Several later commentators have praised the way in which the house integrates with its surroundings. Neil Bingham writes that The Homewood "takes full advantage of its site, and in the modern manner of the period found new and surprising ways of integrating the outdoors with the interior." Clive Aslet and Alan Powers suggest that the house has "a Japanese sense of contemplative response in harmony with nature", while Kenneth Powell writes that "The ensemble of house and garden is, of course, as typically English as a John Piper painting." Harriet McKay, Curator of 2 Willow Road, Hampstead, another modernist house owned by the National Trust, writes that "The Homewood's piloti allow it to float beautifully over its surroundings…" and that "Gwynne's concern to integrate interior with outdoors is further enhanced by his careful consideration of the site's landscaping... [R]ooms look down onto and over the gardens that meant as much to Gwynne as the house."
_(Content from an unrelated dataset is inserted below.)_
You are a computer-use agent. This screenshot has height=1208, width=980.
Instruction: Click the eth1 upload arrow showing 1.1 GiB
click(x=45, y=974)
On the materials used in the construction, Mitchell Owens comments that "Gwynne, a bachelor who favoured Aston Martin sports cars, created a pavilion of dogma-approved reinforced concrete, brick and glass and then idiosyncratically furnished it with luxurious materials that suited his epicurean personality." He adds that "the sensual sweeps of wood, the seductive glitter of gilt [and] the costly details... make it more [[Pierre Balmain|[Pierre] Balmain]] than Bauhaus." Similarly Powell writes "Like other English modernists, Gwynne moderated the severity of continental modern movement design by using 'natural' materials like brick and timber." He adds, "The Homewood is proof that modern architecture is neither necessarily inhuman nor a threat to civilisation. It is also a classic example of the English tradition of design." McKay considers that "The Homewood was a house in which its creator intended to have fun", and notes that "love of luxury and novelty might have run riot at the hands of a lesser modernist, but Gwynne's detailing of The Homewood was to remain contained by an equally strongly felt concern for a stylishness too polite to tolerate the meretriciously flashy."

Katie Treggiden, a design writer, comments: "The Homewood is not only a striking example of early British Modernism by talented young architect, Patrick Gwynne, it’s also a record of his life, giving it a contemporary edge often lacking in stately homes." She continues: "What makes the property particularly interesting is that Gwynne used it as a testing ground for new ideas throughout his career, so rather than capturing a moment in time, it continued to evolve in the spirit of Modernism." Charles O'Brien, Ian Nairn and Bridget Cherry consider that The Homewood "is perhaps the most successful realisation in England of the mid-20th century modernist striving for a pristine classical, rational villa in a mature landscape."